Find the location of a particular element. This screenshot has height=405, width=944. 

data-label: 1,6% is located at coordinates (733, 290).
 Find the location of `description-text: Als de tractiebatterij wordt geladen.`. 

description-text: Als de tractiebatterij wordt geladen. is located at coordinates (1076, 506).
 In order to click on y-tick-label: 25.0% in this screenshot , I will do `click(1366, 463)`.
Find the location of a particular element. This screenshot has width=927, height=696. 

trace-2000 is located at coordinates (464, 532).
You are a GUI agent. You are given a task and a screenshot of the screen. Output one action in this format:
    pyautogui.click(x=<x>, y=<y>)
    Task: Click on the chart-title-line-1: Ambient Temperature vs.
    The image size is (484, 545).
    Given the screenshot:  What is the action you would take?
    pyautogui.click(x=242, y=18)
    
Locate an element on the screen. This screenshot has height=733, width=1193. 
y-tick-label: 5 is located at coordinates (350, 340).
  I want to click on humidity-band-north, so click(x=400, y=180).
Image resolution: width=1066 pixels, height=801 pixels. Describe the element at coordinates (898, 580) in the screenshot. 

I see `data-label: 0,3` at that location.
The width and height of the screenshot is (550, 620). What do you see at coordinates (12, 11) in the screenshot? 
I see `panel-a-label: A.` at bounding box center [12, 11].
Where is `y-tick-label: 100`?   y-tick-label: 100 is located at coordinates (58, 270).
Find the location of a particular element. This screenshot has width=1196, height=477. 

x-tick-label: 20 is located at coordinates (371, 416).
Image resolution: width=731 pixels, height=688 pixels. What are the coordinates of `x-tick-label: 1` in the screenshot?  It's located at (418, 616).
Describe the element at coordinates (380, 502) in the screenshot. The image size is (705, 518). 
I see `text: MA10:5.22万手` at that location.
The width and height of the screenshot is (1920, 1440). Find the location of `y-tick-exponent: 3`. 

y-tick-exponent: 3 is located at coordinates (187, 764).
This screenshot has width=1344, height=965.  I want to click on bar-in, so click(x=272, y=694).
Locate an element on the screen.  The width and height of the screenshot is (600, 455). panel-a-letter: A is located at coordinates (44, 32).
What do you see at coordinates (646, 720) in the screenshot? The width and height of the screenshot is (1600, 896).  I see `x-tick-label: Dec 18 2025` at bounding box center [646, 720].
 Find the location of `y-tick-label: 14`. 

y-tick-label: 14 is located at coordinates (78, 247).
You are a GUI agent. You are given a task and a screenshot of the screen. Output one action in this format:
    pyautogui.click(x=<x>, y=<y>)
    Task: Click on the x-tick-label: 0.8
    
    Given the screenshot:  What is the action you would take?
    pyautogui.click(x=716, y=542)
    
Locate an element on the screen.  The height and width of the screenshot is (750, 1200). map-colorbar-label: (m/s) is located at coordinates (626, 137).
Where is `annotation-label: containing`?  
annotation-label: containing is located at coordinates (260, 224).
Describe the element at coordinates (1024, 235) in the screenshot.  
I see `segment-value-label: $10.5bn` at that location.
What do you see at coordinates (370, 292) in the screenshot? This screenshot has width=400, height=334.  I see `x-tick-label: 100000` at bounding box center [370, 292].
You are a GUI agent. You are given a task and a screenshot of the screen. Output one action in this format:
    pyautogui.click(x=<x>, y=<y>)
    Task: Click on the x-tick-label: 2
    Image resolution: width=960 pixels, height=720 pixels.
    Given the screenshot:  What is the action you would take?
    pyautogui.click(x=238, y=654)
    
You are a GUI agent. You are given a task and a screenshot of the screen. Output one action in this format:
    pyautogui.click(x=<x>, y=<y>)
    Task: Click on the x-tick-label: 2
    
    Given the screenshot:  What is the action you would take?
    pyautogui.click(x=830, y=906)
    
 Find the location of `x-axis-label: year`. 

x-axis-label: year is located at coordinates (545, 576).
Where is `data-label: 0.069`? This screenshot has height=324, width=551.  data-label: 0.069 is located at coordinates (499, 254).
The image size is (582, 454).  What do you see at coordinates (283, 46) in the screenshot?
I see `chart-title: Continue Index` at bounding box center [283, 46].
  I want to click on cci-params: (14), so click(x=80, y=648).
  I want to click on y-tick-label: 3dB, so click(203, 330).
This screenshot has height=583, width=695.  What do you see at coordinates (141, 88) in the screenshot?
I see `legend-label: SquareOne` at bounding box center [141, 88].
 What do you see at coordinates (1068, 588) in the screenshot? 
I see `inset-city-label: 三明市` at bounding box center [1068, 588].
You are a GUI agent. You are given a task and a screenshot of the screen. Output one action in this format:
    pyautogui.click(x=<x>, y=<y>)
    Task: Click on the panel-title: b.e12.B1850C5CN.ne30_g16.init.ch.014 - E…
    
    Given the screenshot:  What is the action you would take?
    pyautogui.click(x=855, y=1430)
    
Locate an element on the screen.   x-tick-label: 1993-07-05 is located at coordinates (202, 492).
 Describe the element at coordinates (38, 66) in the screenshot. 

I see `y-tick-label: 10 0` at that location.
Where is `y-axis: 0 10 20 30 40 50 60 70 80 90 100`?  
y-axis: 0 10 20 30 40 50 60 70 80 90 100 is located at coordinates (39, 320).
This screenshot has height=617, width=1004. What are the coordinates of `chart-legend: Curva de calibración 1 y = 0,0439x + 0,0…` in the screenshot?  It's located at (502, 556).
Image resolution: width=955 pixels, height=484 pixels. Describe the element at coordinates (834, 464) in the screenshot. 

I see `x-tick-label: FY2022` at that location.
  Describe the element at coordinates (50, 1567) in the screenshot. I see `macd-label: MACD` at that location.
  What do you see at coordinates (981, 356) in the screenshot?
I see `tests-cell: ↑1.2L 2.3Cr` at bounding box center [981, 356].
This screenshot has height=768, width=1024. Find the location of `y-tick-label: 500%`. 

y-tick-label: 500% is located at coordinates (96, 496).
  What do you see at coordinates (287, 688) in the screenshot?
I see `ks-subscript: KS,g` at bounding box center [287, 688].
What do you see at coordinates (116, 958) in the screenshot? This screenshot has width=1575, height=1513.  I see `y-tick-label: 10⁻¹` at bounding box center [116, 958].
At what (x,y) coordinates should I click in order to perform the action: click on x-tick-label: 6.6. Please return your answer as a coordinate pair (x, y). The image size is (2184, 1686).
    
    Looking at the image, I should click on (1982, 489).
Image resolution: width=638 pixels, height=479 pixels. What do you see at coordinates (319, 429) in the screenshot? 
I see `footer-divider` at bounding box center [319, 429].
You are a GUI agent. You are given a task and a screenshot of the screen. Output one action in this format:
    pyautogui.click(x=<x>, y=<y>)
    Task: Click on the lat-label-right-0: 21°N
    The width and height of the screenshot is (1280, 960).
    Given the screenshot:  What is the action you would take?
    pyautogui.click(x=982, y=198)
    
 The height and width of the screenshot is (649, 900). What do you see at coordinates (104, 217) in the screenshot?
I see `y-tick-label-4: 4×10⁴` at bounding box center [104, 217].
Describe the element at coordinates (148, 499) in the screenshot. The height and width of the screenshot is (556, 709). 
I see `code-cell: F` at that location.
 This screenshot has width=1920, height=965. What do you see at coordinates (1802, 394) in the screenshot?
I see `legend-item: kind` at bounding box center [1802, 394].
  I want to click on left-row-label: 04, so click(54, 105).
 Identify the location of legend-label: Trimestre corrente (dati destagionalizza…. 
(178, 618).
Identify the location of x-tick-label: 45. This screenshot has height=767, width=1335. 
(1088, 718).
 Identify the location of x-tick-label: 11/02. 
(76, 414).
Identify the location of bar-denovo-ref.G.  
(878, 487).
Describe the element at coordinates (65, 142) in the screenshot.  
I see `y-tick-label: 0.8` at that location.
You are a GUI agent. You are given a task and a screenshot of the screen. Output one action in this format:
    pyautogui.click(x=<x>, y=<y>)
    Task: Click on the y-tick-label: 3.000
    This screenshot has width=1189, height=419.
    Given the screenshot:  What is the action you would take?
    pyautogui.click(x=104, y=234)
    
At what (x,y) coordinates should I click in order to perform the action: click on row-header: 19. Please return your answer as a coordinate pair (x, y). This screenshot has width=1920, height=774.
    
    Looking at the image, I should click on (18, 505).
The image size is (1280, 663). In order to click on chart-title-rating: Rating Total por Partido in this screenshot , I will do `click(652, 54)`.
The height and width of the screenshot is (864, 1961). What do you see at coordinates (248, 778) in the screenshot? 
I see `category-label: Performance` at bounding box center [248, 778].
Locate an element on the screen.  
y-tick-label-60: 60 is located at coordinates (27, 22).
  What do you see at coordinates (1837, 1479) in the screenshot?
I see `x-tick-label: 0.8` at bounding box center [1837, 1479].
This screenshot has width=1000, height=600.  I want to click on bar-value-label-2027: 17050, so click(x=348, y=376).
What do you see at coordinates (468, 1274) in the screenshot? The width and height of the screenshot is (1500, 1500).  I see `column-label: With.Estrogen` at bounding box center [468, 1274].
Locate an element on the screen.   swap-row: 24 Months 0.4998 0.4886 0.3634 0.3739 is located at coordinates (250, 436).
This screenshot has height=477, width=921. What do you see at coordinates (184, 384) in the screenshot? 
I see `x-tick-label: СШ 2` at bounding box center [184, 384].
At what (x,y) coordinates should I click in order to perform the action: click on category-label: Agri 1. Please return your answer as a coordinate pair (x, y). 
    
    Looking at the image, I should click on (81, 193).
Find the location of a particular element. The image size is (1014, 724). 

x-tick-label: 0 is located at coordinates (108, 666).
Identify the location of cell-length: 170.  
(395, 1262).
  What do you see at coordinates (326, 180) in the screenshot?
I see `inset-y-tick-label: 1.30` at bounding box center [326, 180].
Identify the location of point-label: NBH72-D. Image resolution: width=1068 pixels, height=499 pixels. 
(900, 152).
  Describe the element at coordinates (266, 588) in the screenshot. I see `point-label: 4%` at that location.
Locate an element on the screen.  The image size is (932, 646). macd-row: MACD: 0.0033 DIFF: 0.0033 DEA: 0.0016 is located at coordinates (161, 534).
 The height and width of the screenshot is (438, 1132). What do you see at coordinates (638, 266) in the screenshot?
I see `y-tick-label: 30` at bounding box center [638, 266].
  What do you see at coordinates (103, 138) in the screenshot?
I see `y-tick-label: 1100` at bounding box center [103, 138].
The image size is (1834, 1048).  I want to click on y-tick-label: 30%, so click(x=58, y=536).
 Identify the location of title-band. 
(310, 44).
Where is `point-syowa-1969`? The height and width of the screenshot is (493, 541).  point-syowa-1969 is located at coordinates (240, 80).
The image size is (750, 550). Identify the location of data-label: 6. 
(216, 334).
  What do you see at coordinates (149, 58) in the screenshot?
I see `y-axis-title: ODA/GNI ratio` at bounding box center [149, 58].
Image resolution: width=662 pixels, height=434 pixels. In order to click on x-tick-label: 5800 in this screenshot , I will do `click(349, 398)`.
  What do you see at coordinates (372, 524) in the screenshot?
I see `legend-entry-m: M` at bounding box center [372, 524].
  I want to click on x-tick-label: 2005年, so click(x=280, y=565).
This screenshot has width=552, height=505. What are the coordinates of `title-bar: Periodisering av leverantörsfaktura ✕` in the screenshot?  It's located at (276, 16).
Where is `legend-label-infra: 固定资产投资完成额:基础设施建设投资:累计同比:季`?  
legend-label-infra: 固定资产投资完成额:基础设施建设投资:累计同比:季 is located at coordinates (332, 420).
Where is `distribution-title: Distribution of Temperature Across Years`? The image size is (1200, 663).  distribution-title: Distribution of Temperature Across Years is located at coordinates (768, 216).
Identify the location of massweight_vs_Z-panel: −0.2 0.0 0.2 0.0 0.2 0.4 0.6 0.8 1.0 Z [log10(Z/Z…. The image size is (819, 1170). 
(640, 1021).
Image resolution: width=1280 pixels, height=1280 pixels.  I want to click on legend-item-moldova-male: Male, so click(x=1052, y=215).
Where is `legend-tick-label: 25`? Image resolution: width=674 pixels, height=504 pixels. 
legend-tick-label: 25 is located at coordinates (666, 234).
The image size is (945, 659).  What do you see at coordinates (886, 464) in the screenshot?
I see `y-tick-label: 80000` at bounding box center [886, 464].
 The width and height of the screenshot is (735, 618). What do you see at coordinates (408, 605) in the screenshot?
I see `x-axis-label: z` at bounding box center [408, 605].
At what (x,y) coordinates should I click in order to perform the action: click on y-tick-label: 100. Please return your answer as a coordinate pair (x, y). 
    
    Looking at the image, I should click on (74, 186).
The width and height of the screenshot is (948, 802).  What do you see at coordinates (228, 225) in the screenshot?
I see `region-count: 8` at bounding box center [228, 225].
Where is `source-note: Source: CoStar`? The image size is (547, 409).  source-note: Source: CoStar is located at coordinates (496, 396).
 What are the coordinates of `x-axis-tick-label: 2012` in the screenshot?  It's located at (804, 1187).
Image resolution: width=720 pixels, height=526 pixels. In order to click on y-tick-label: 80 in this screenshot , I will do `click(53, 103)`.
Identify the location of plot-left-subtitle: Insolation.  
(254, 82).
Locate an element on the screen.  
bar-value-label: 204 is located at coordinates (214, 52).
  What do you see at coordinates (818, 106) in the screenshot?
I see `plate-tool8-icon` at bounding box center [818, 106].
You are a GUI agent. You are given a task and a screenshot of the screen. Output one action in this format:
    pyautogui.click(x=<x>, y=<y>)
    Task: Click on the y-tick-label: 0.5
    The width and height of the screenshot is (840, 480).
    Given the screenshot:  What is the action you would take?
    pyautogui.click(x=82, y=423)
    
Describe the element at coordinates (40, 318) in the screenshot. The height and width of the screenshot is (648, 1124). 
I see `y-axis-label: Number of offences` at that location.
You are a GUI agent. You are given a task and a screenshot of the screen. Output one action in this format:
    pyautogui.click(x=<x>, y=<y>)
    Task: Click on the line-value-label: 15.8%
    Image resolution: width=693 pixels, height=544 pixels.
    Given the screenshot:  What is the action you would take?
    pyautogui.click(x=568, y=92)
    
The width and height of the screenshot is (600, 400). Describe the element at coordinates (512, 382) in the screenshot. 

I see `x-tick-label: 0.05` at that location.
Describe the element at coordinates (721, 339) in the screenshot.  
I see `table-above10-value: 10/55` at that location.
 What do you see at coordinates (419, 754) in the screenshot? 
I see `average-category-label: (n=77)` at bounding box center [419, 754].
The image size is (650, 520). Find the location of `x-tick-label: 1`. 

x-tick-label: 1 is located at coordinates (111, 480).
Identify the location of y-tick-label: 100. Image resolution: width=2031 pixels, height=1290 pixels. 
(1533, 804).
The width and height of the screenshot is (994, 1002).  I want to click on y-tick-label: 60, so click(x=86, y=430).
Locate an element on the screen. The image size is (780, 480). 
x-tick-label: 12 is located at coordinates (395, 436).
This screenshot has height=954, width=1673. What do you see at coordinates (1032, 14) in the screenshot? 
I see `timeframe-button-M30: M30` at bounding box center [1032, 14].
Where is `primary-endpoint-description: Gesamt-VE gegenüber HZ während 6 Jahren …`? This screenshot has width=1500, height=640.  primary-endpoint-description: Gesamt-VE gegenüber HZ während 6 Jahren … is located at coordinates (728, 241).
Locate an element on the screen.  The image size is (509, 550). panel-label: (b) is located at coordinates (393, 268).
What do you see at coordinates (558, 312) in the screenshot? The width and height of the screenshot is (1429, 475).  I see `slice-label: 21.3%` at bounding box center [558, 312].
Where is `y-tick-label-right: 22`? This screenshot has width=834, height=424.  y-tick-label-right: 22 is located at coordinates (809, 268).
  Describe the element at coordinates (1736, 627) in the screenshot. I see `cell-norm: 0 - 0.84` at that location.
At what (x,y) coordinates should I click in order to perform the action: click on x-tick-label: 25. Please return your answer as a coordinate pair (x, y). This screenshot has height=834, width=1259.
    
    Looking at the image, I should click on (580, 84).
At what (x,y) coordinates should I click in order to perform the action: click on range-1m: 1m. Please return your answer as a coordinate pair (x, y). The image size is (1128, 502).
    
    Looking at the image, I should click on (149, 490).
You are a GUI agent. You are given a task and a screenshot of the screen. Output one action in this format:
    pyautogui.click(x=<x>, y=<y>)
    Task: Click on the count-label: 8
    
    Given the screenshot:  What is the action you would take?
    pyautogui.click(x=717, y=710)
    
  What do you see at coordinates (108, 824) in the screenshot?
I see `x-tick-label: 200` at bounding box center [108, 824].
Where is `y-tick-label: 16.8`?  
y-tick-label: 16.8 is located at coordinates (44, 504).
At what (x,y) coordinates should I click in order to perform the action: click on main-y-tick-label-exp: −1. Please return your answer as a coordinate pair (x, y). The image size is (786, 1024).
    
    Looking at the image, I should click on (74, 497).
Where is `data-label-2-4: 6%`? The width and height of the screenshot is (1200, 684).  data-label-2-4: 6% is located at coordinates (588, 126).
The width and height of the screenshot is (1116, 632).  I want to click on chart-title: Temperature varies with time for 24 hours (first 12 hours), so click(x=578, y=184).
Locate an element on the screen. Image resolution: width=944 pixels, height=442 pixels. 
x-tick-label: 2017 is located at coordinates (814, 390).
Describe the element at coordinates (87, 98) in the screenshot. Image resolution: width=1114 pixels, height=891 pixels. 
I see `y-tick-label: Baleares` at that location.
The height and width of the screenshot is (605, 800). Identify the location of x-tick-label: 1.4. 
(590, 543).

———

What you will do:
Render the lines from the beginning through the one containing "trace-2000 is located" as a numbered list, leaving out any blank lines.

Task output:
1. Find the location of a particular element. This screenshot has height=405, width=944. 
2. data-label: 1,6% is located at coordinates (733, 290).
3.  Find the location of `description-text: Als de tractiebatterij wordt geladen.`. 
4. description-text: Als de tractiebatterij wordt geladen. is located at coordinates (1076, 506).
5.  In order to click on y-tick-label: 25.0% in this screenshot , I will do `click(1366, 463)`.
6. Find the location of a particular element. This screenshot has width=927, height=696. 
7. trace-2000 is located at coordinates (464, 532).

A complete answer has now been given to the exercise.